Solution for sand looms

 

Solution for sand looms

 

Date: September 9, 2009
by: Kurt Schultheis | City Editor

 
 

Town Manager Bruce St. Denis said the town will support the placement of a natural-gas pipeline in the Gulf of Mexico across its coveted white sand sources, as long as that sand is removed first.

St. Denis confirmed at a Manatee County Commission land use meeting Thursday, Sept. 3, that if a written agreement is presented before Friday, Sept. 11, the town has no problem with the pipeline.

That written agreement must state that Port Dolphin Energy LLC will help remove the sand and help pay for its removal and the cost to permit the project.

Port Dolphin wants to place a $1 billion pipeline just 28 miles southwest of Tampa Bay near Anna Maria Island, which is right in the middle of a swath of white sand that the town and Manatee County are eyeing for future renourishments.

Port Dolphin, a subsidiary of an Oslo, Norway,-based energy company, is working with the state, according to Manatee County officials, to remove the sand.

“Our argument has always been about losing access to valuable sand for our beaches,” St. Denis said. “If I see a written agreement that states we will get sand before the pipeline is built, the problem has been mitigated.”

Longboat Key has been the most vocal opponent of the project, spending hundreds of thousands of dollars for the services of a Washington, D.C.,-based law firm to enter pages of documents into the public record to fight the plan.

Both Longboat Key and Manatee County are in separate discussions with the Florida Department of Environmental Protection to obtain an expedited permit to gain access to the sand.

If approved, the expedited permit would shave two years off of a process that typically takes three years, according to Manatee County Natural Resources Director Charlie Hunsicker.

“Our application would literally be put on top of the pile,” Hunsicker said.

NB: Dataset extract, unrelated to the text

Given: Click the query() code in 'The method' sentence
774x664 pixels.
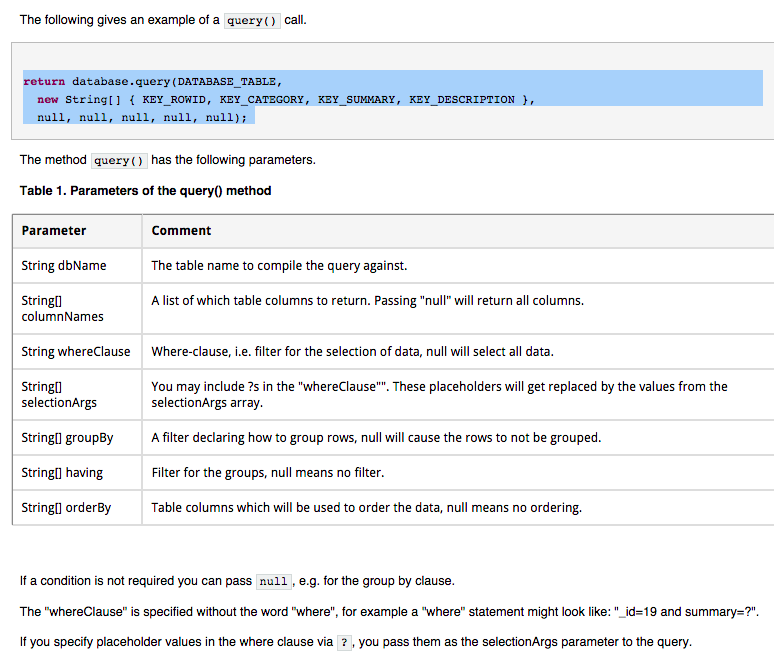Looking at the screenshot, I should (x=119, y=161).
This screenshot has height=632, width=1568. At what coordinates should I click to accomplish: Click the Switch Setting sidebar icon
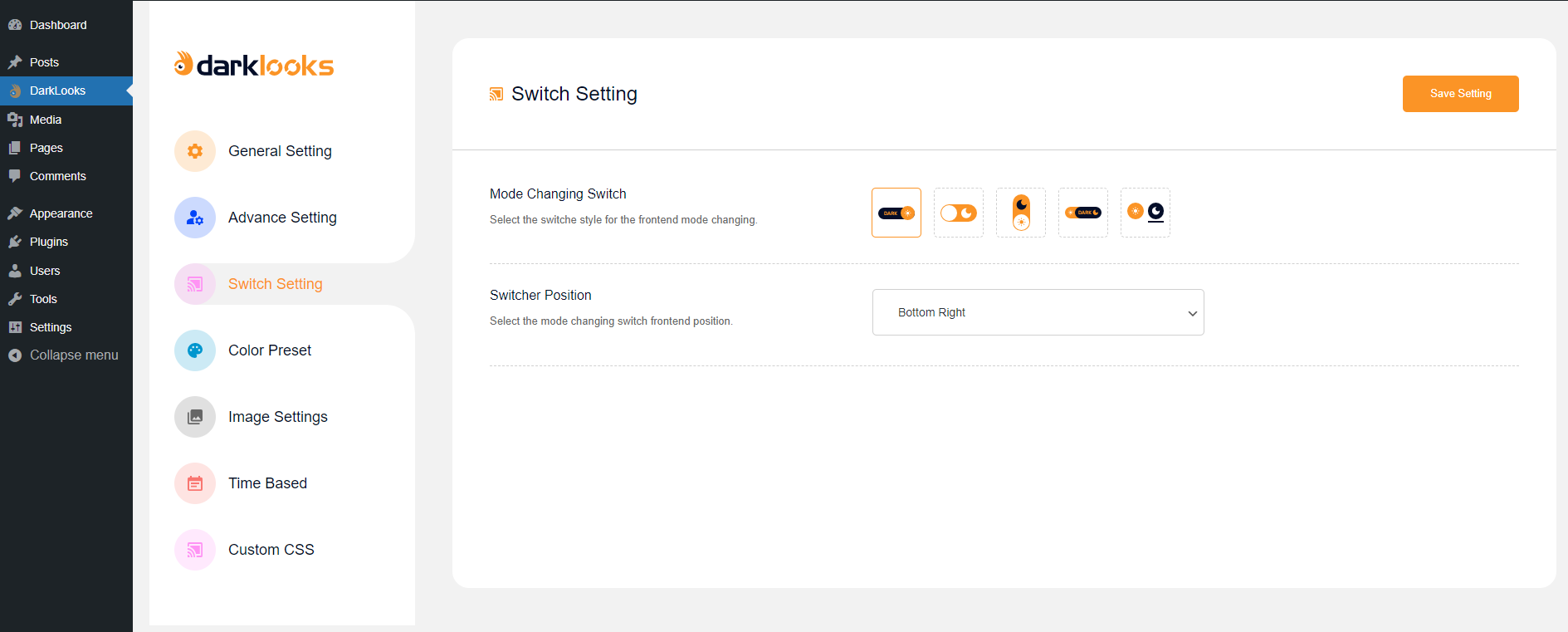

For Longboat Key, that means the sand would be available for its beach in 2011, two years ahead of a town-wide renourishment slated for 2013.

But St. Denis pointed out that unless a written agreement is signed between the state and Port Dolphin, the town still has an issue with the project.

The amount of money that Port Dolphin will put up for permitting the sand project and moving the sand is also still unknown. Port Dolphin officials did not return a phone call seeking comment for this story.

The deadline to submit comments on the pipeline’s project is Friday, Sept. 11, three weeks later than originally planned.

The deadline was extended because the U.S. Coast Guard incorrectly stated that there was nine times more beach-quality sand available in the area than what is really available.

The town, St. Denis said, alerted the Coast Guard to what the Coast Guard called “a mathematical error.”

And St. Denis said he is wary of the much-talked-about solution until he sees something in writing before the governor’s office makes a decision on the project by the end of next week.

However, both Hunsicker and St. Denis agree that if Port Dolphin follows through with its proposal, it affords both communities an opportunity to bring sand to area beaches at a reduced cost.

“We are pleased there is a potential resolution,” St. Denis said. “But we want to make sure there is a strong mechanism in place that requires Port Dolphin to perform.”

Gov. Charlie Crist has until Friday, Sept. 11 to make a decision on the pipeline proposal, and federal officials will make a final decision on the project by Oct. 26.